*Work to complete*. Each record below should be output verbatim, without pictures.

*Exercise material*.
────────────────────

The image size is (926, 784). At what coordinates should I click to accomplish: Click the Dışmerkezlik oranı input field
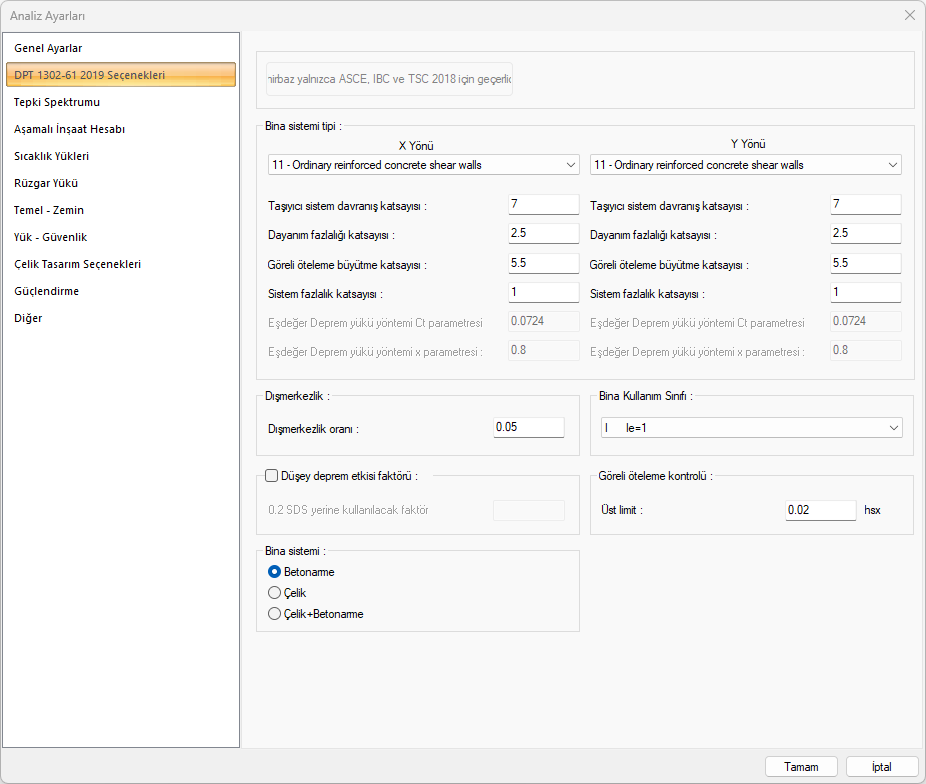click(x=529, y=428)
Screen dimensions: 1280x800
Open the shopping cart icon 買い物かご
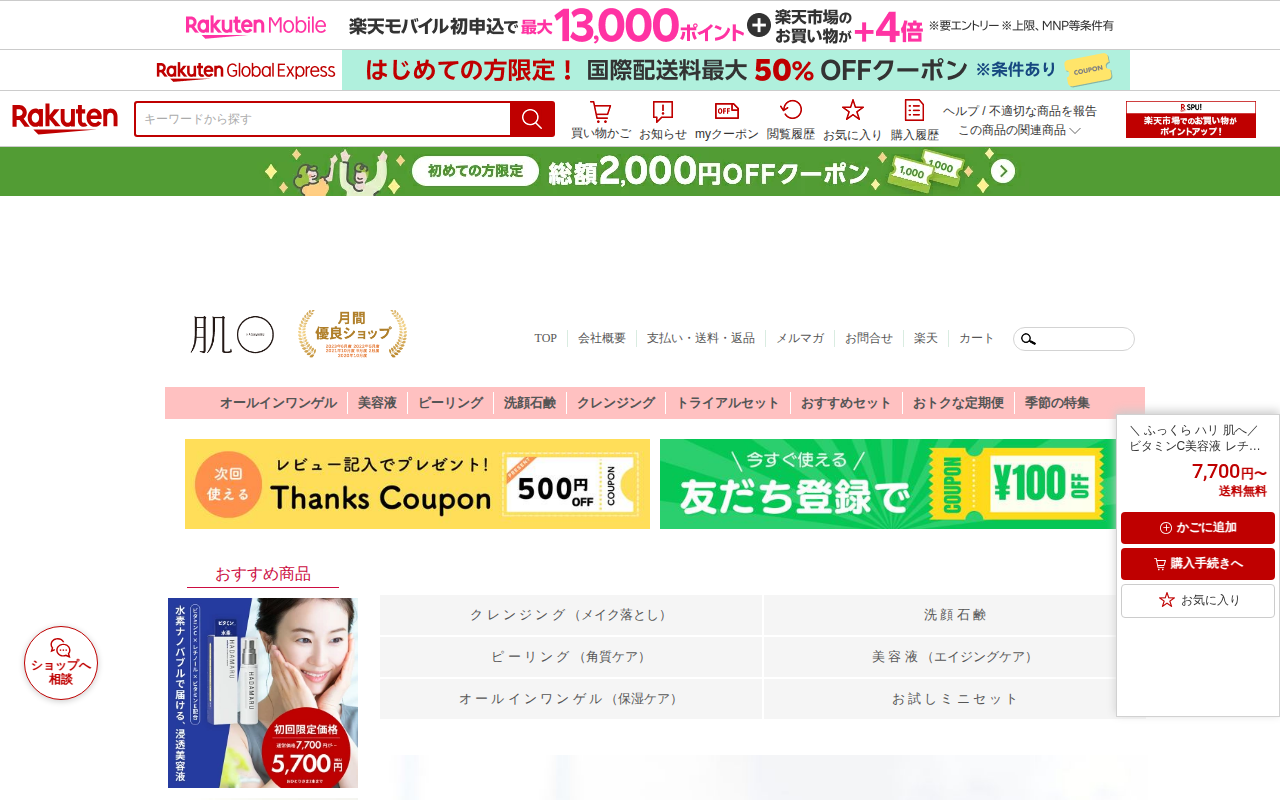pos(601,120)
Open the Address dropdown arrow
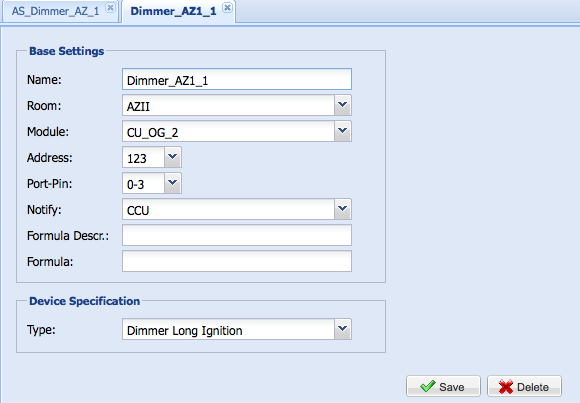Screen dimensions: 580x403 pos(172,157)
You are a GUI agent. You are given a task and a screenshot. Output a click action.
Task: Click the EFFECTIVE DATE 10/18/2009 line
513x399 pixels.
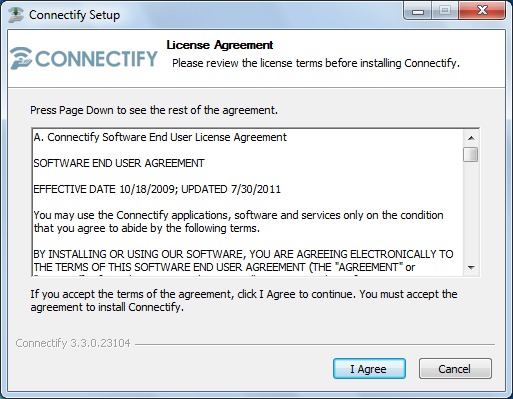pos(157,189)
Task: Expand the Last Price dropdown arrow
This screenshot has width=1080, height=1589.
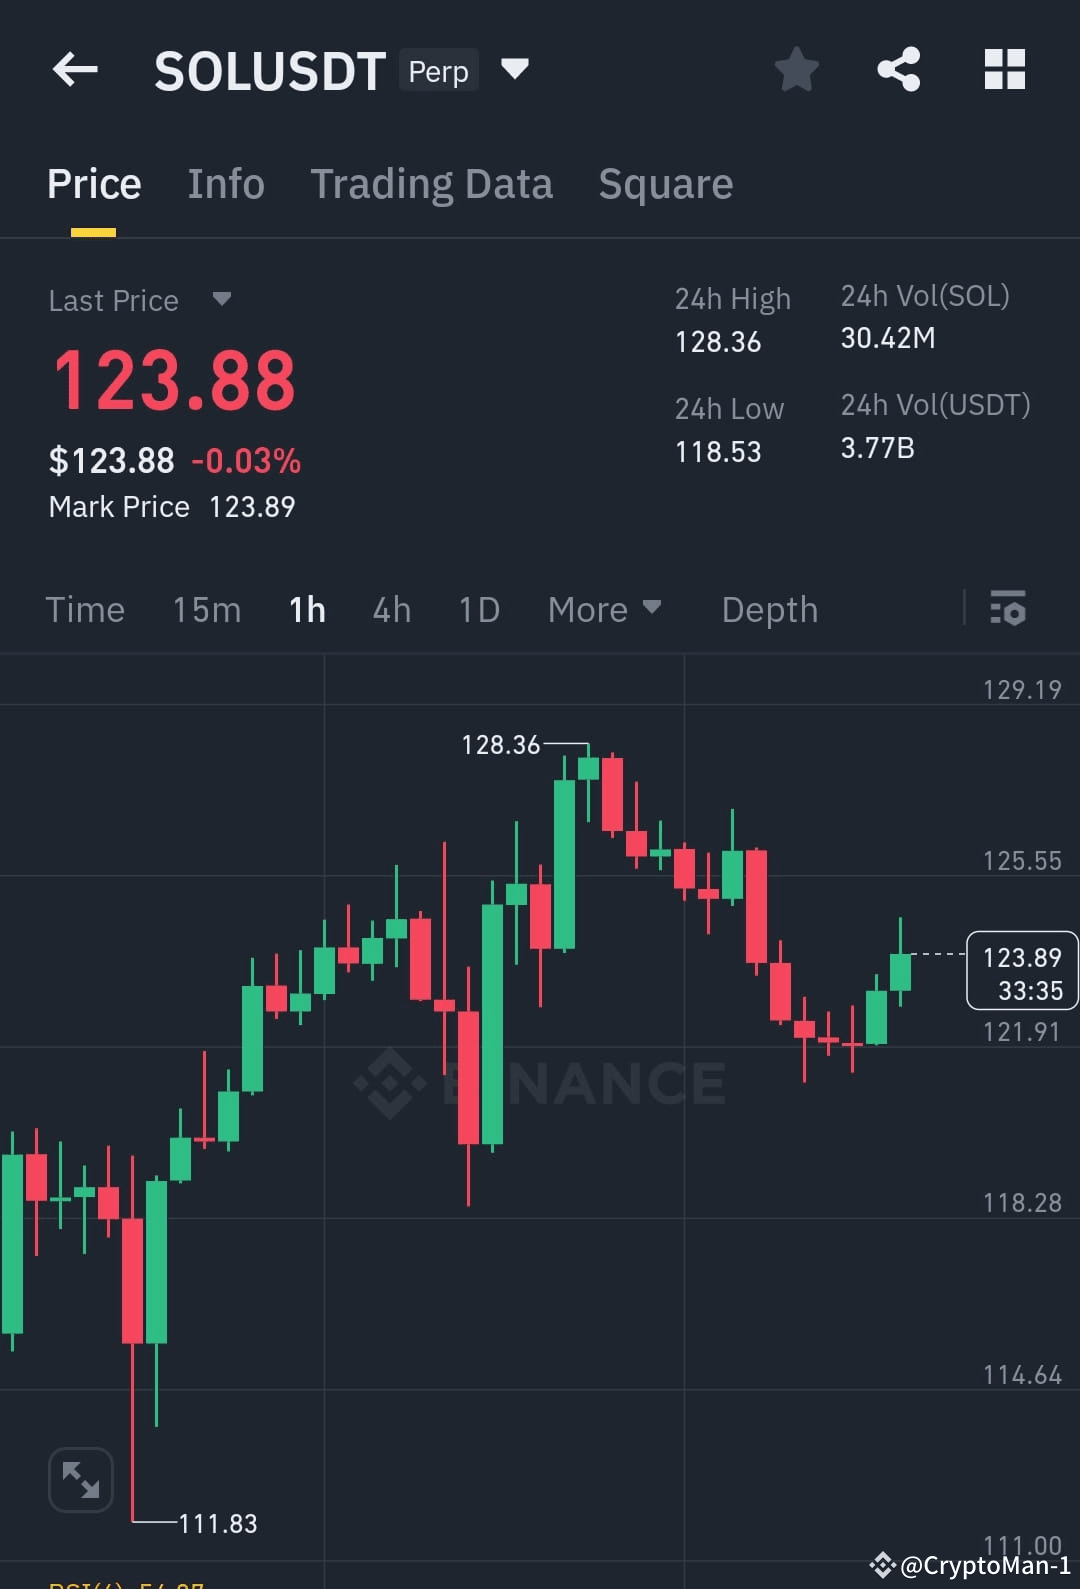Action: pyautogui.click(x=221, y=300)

────────────────────

*Result of the task*.
The image size is (926, 784). At what coordinates should I click to accomplish: Click the Dışmerkezlik oranı input field
click(x=529, y=428)
Screen dimensions: 1280x800
Open the shopping cart icon 買い物かご
pos(601,120)
Open the Address dropdown arrow
Screen dimensions: 580x403 pos(172,157)
You are a GUI agent. You are given a task and a screenshot. Output a click action.
Task: Click the EFFECTIVE DATE 10/18/2009 line
513x399 pixels.
pos(157,189)
Task: Expand the Last Price dropdown arrow
This screenshot has width=1080, height=1589.
Action: pyautogui.click(x=221, y=300)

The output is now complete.